村上海賊の娘(二)
和田竜氏の歴史小説「村上海賊の娘」の第2巻レビューです。
1冊あたり約300ページという標準的な文庫本の分量ですが、歴史小説の割には登場人物のセリフが多い構成になっているためサクサクを読み進めることができます。
また和田氏の作品はマンガのような躍動感のある描写が多く、若い世代の読者が歴史小説に興味を持つきっかけとなる作品として最適です。
主人公の女海賊・村上景は、能島(のしま)村上家の当主・武吉の娘として登場します。
彼女は家臣や兵士たちから"姫"と呼ばれ男勝りの海賊働きをする女性であり、20歳という当時としては少々婚期を逃している年齢にも関わらず、腰を落ち着ける気配がありませんでした。

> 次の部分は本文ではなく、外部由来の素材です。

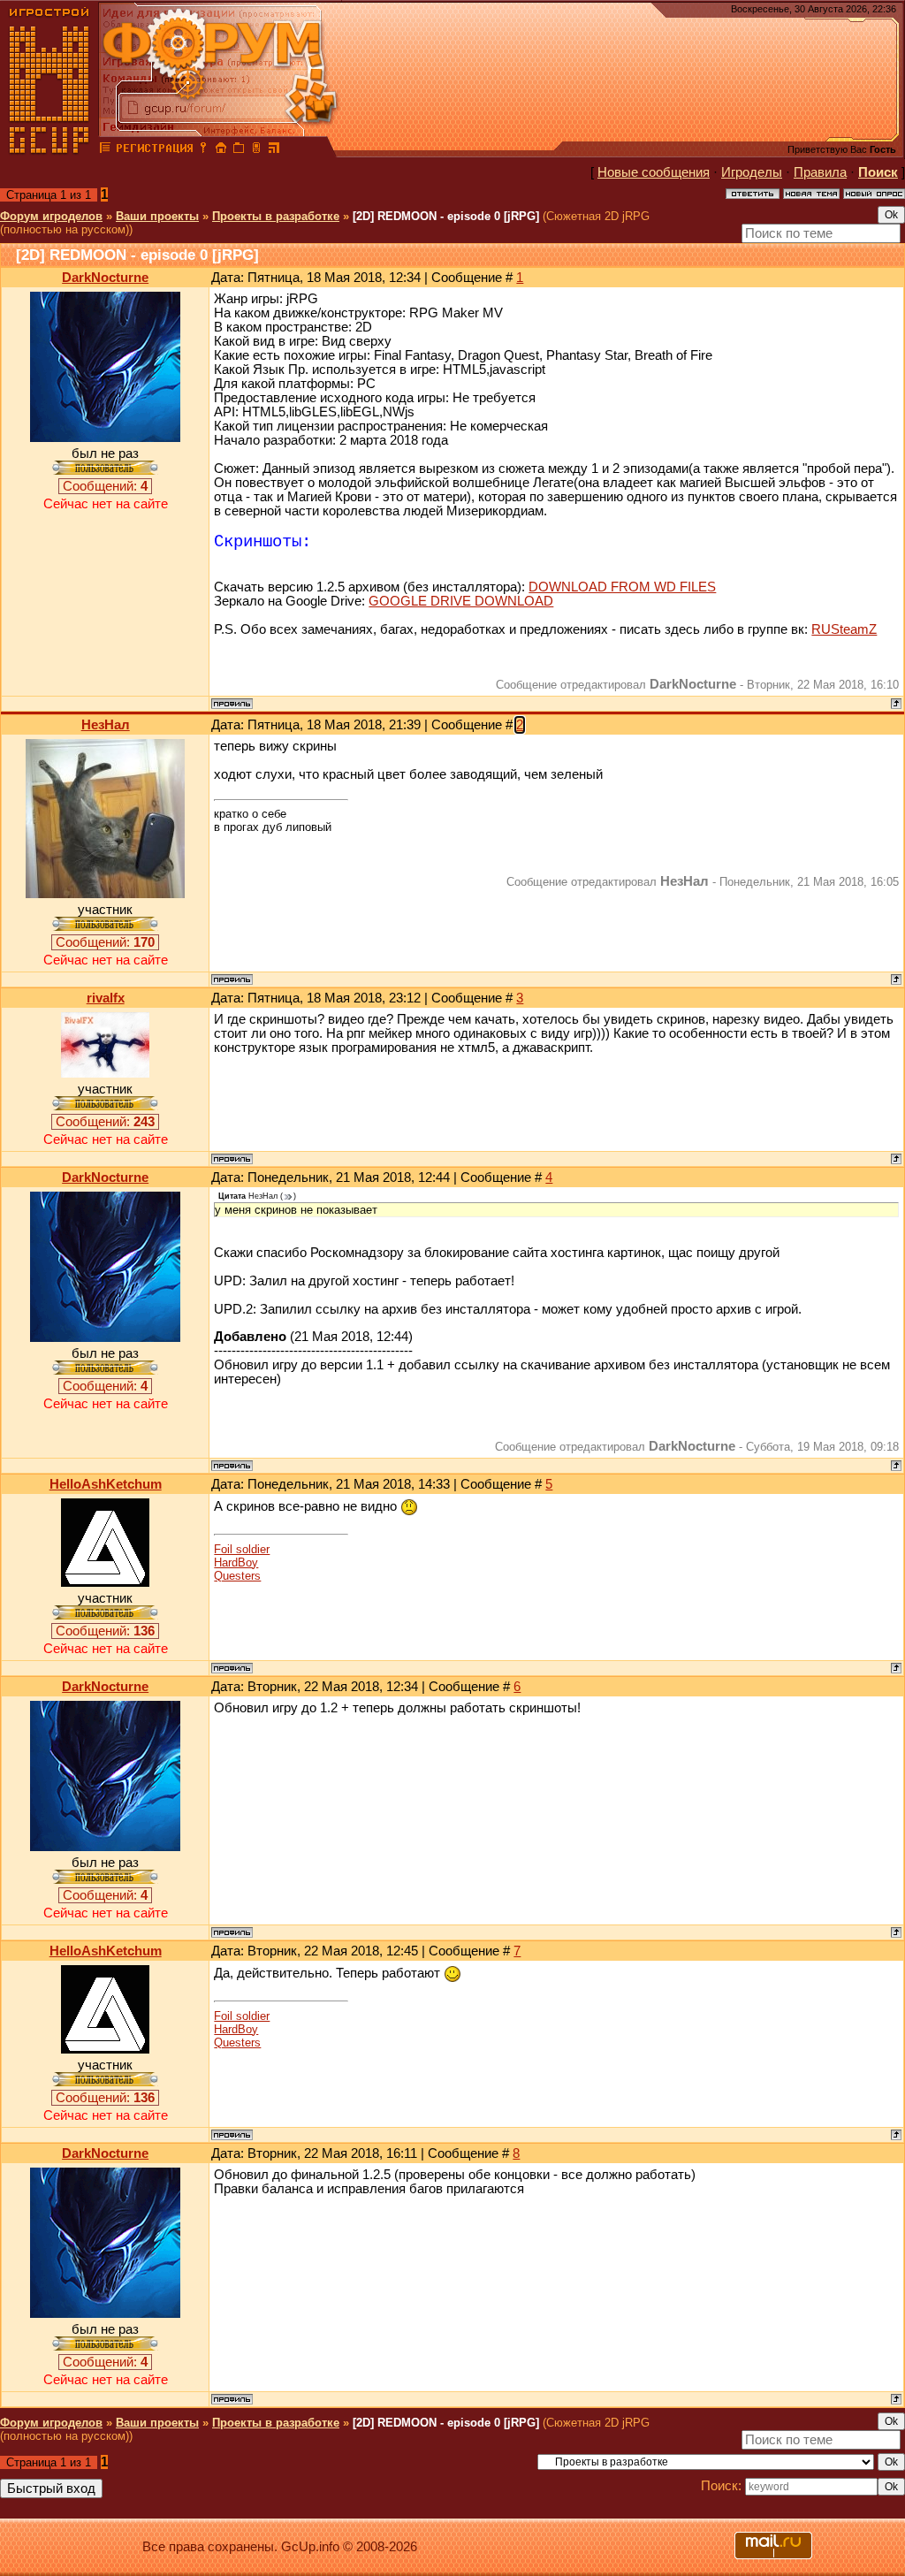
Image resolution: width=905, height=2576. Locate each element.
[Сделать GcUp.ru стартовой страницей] (221, 150)
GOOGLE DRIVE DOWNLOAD (461, 601)
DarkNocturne (105, 278)
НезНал (105, 725)
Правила (820, 172)
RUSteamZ (844, 629)
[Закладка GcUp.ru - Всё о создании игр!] (238, 150)
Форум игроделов (51, 216)
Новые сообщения (653, 172)
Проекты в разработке (275, 216)
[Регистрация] (154, 150)
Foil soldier (242, 1549)
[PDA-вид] (256, 150)
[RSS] (274, 150)
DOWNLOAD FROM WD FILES (622, 587)
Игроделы (751, 172)
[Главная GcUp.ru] (49, 150)
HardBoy (236, 1562)
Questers (237, 1575)
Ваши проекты (157, 216)
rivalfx (106, 998)
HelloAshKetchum (105, 1484)
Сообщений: (105, 486)
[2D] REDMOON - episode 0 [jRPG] (446, 216)
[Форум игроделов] (105, 150)
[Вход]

作品に登場する一族を簡単に紹介してみたいと思います。
村上武吉(父)
瀬戸内海で最大の勢力を誇る能島村上家の当主。
すでに数々の武功を挙げた武将として圧倒的な存在感を持つ。
村上元吉(兄)
能島村上家の嫡男。
海賊らしくない真面目で勤勉な性格であるが、景にとっては口うるさく説教をしてくる苦手な兄という存在であり、元吉から見るとやんちゃで困った妹という関係です。
村上景親(弟)
臆病でおとなしい性格。
景にとっては忠実な飼い犬のような弟であり、景親にとっては理不尽で恐ろしい姉という関係。
村上吉充(叔父)
因島(いんのしま)村上家の当主。小早川隆景に仕える。
普段は主家の機嫌を取る優男ではあるが、裏ではしたたかな面を見せる。
村上吉継(叔父)
来島(くるしま)村上家の幼い当主・通総を補佐する重鎮。
見た目も性格も豪快な海賊らしい海賊。景にとっては遠慮なく叱りつけてくる叔父であり、少し苦手な存在。

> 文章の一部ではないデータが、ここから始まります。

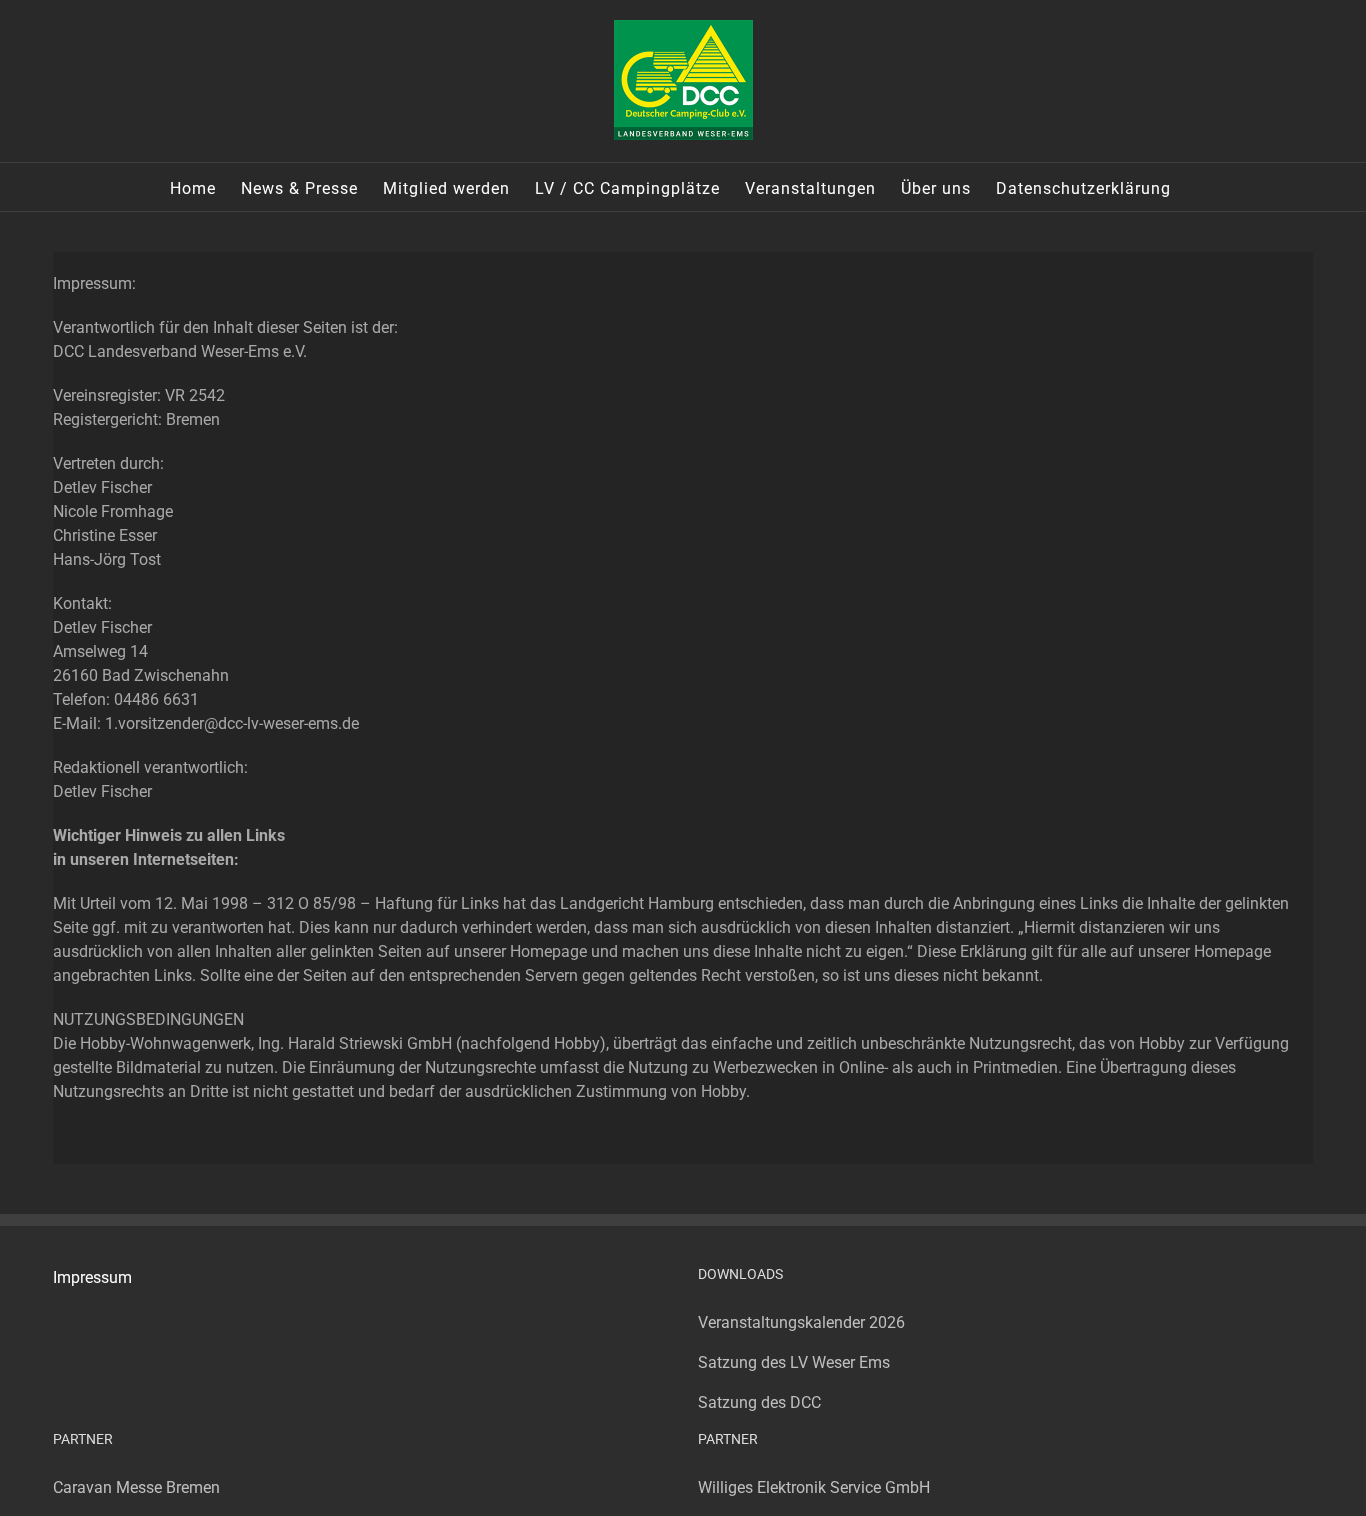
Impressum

ほかにも乃美宗勝、児玉就英といった毛利家の武将や、景と偶然出会った一向宗徒など登場しますが、どの人物も作者らしく個性豊かに描かれています。
戦国時代の武将といえば立身出世を目指して豪快かつ自由に生きるというイメージがありますが、実際には裏切りや近隣の有力大名の動静をつねに気にしつつ、自家の存続を模索しなければならないというストレスのかかる環境でした。
また武力が物を言う時代だっただけに女性の活躍する場面は殆どなかった時代です。
しかし主人公・村上景は持って生まれた男勝りの気性と腕力を利用し、世継ぎとも無縁であることから海の上で自由奔放に生きる道を選ぶのです。
つまり彼女が行くところ、常にに何かが起こるのです。